La contrôleure des prisons alerte face à la « surcharge de travail » qui touche l’ensemble des professions pénitentiaires. Pour Estelle Carraud, secrétaire générale du Syndicat National de l’Ensemble des Personnels de l’Administration Pénitentiaire – FSU (SNEPAP – FSU), les conditions de vie des détenus, et celle du personnel, sont « intrinsèquement liées ». Une première difficulté apparaît selon elle, lorsque les agents pénitentiaires constatent le décalage entre la promesse du métier et la réalité : « Les surveillants croient en leur mission, d’assurer la sécurité de la société mais aussi de permettre la réinsertion des détenus. Mais les visions d’entassement et le manque d’effectif pour répondre aux besoins minimums les font douter. Certains se demandent ce qu’ils sont en train de créer. Les conseillers pénitentiaires n’ont plus le temps d’accompagner les détenus. Tout le monde perd du sens dans son travail ». Yanne Pouliquen, contrôleure associée à la CGLPL, rappelle que le rôle des surveillants n’est pas uniquement « d’ouvrir des portes » mais qu’ils sont les « premiers interlocuteurs des détenus, qu’ils une dimension sociale essentielle pour la réinsertion, et que la surpopulation rend difficile cela »
Un manque d’attractivité des professions pénitentiaires
Pour Estelle Carraud,«l’occupation de plusieurs postes en même temps, et l’épuisement plus rapide du personnel» qui découle sur un fort absentéisme, allant « jusqu’à 36% dans l’un des établissements visités », selon le rapport de la CGLPL, mais également sur des démissions conséquentes. Dans une lettre ouverte adressée au Garde des Sceaux, Eric Dupont-Moretti, ce jeudi 14 septembre 2023, Eric Fievez, secrétaire général de la CFDT Pénitentiaire, dit « craindre le pire pour les mois et années à venir » face au « manque d’attractivité » des métiers pénitentiaires. Les données de recrutement de l’Ecole nationale d’administration pénitentiaire (ENAP) confirment cette crainte. En 2022 : « Pour 617 postes ouverts, 579 agents ont été recrutés lors de la première session et, pour la seconde, ouverte à hauteur de 1022 emplois, seules 752 intégrations en scolarité ont pu être effectuées »

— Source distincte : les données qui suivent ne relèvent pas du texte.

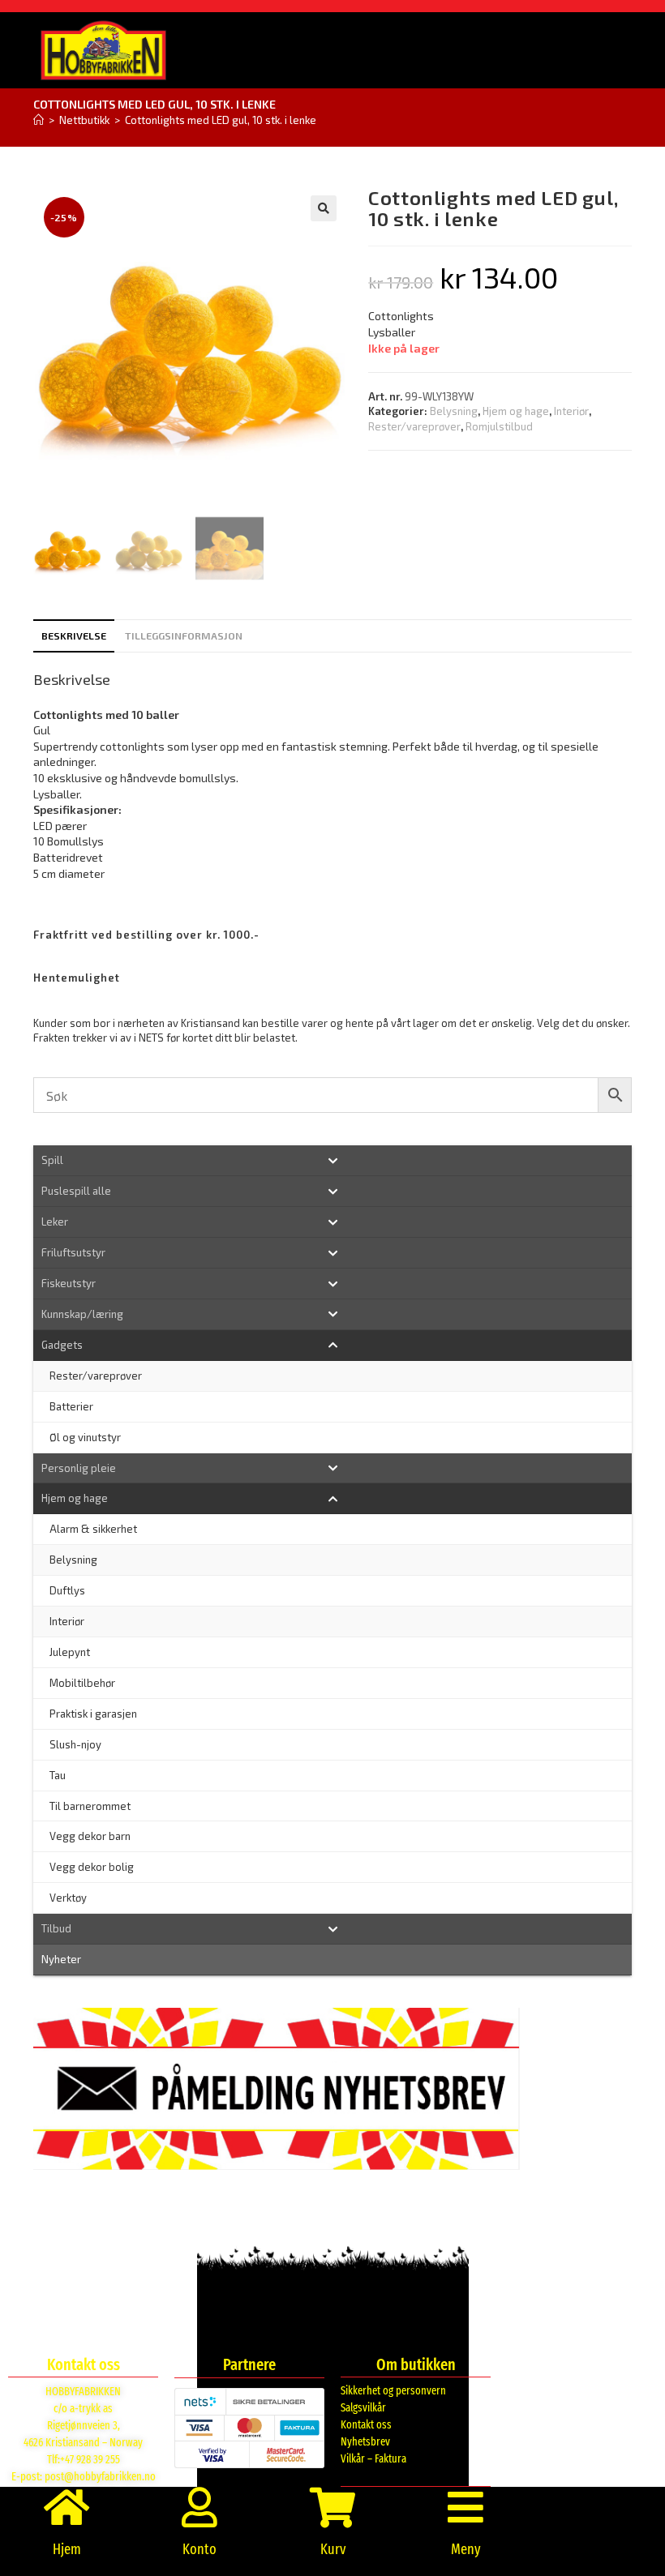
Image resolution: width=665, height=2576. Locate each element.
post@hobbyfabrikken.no (100, 2477)
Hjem (67, 2549)
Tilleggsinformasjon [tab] (183, 635)
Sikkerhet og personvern (393, 2391)
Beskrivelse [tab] (73, 635)
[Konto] (199, 2507)
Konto (199, 2549)
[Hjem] (38, 119)
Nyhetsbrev (365, 2442)
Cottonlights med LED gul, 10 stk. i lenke (220, 119)
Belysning (454, 410)
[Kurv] (332, 2507)
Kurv (332, 2549)
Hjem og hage (516, 410)
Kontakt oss (366, 2425)
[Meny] (465, 2507)
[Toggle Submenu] (332, 1160)
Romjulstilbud (499, 426)
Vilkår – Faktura (373, 2459)
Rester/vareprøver (414, 426)
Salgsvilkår (363, 2408)
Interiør (571, 410)
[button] (324, 208)
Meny (466, 2549)
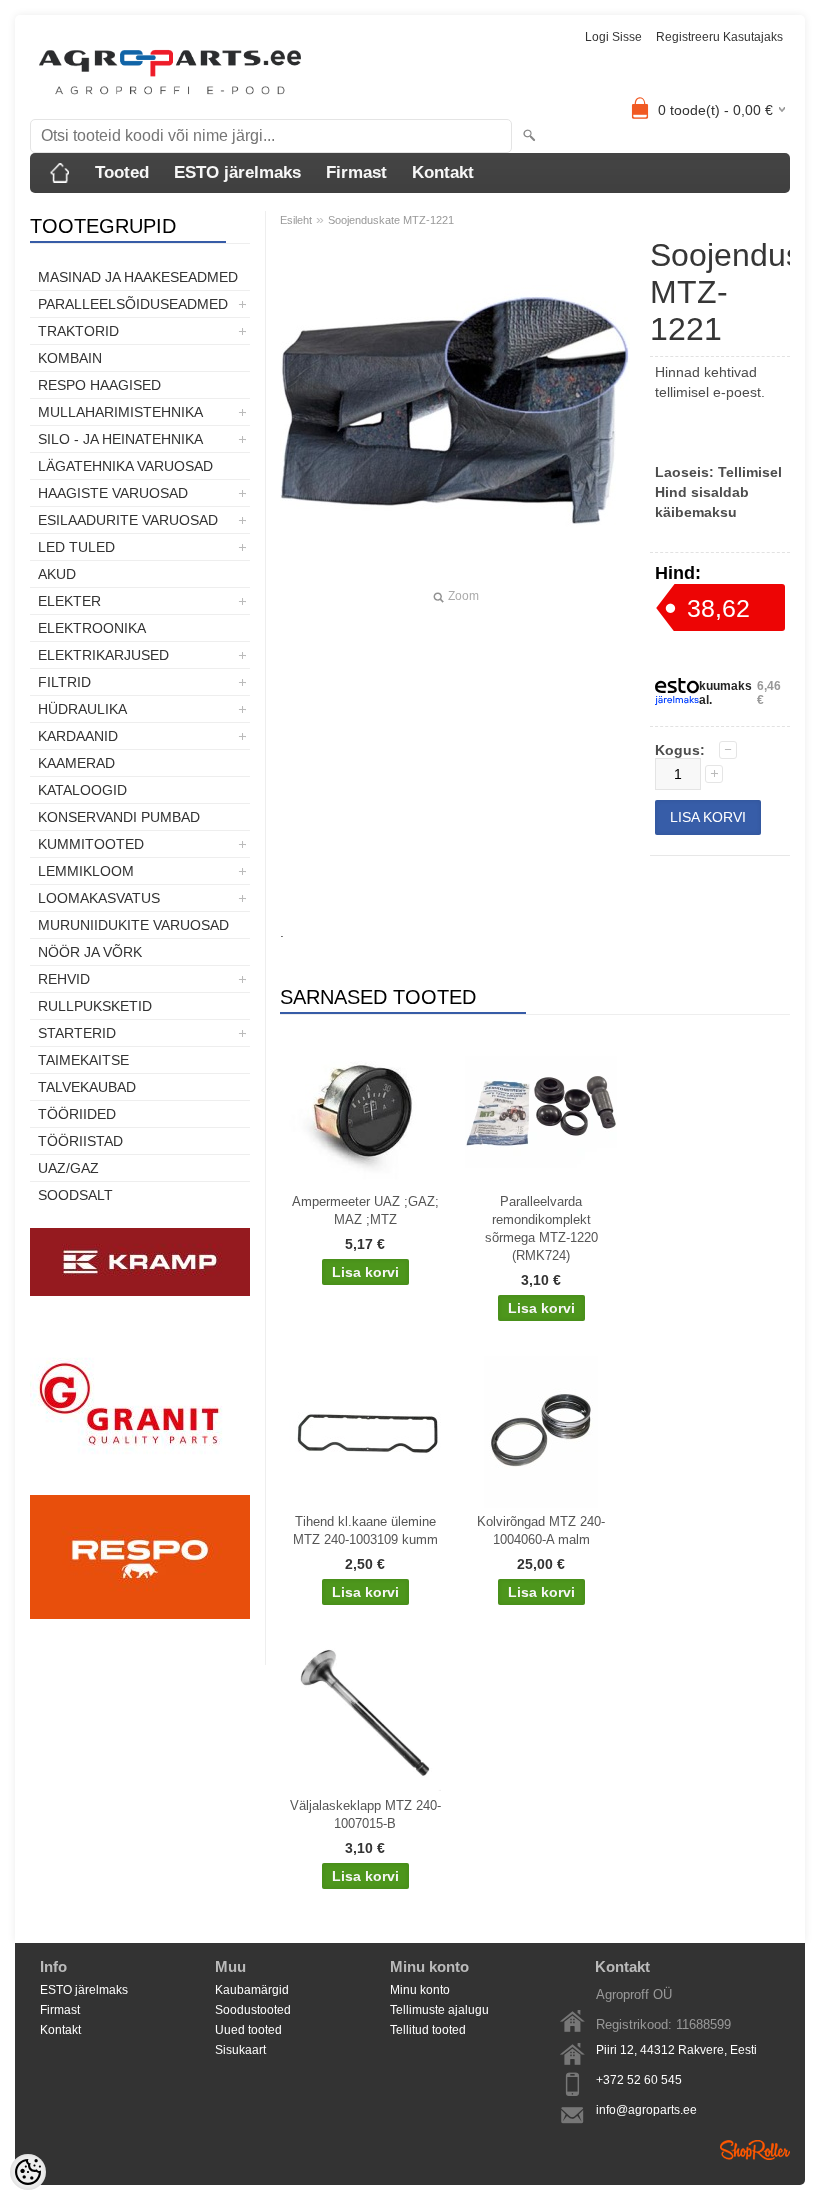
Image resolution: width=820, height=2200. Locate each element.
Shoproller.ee (755, 2150)
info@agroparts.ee (646, 2110)
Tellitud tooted (428, 2030)
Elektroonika (92, 628)
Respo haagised (99, 385)
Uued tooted (248, 2030)
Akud (57, 574)
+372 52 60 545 (639, 2080)
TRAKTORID (78, 331)
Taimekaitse (83, 1060)
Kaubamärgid (252, 1990)
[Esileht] (60, 173)
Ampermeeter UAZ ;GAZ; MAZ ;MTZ (365, 1210)
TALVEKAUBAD (87, 1087)
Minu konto (420, 1990)
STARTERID (77, 1033)
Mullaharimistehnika (120, 412)
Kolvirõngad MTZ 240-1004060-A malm (541, 1530)
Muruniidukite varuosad (133, 925)
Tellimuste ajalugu (439, 2010)
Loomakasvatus (99, 898)
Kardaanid (78, 736)
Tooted (122, 172)
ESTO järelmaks (237, 172)
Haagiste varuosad (113, 493)
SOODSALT (75, 1195)
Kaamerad (76, 763)
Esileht (296, 220)
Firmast (356, 172)
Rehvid (64, 979)
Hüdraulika (82, 709)
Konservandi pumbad (119, 817)
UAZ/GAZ (68, 1168)
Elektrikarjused (103, 655)
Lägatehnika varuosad (125, 466)
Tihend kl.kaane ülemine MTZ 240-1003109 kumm (365, 1530)
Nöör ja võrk (90, 952)
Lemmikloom (86, 871)
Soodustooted (253, 2010)
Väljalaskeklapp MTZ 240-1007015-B (365, 1814)
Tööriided (77, 1114)
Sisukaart (240, 2050)
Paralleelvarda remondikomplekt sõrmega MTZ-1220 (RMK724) (541, 1228)
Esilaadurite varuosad (128, 520)
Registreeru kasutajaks (719, 37)
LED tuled (76, 547)
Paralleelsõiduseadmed (133, 304)
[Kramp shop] (140, 1292)
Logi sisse (613, 37)
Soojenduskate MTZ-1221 (391, 220)
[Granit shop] (140, 1485)
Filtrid (64, 682)
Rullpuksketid (95, 1006)
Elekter (69, 601)
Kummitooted (91, 844)
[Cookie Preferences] (28, 2172)
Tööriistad (80, 1141)
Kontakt (443, 172)
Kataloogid (82, 790)
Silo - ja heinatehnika (120, 439)
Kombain (70, 358)
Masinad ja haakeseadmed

Le rapport de la CGLPL illustre également que la surpopulation carcérale, le manque d’effectif pénitentiaire, et la dégradation des conditions de travail qui en découle, accroît les tensions et « entraîne une surenchère de mesures sécuritaires qui ne parvient jamais à apaiser les troubles : les fouilles intégrales se multiplient au mépris de la réglementation, les pratiques infra-disciplinaires se développent en l’absence de tout contrôle ». Un cercle vicieux qui entrave les conditions de détention, et qui impacte grandement les détenus, et leur réinsertion dans la société.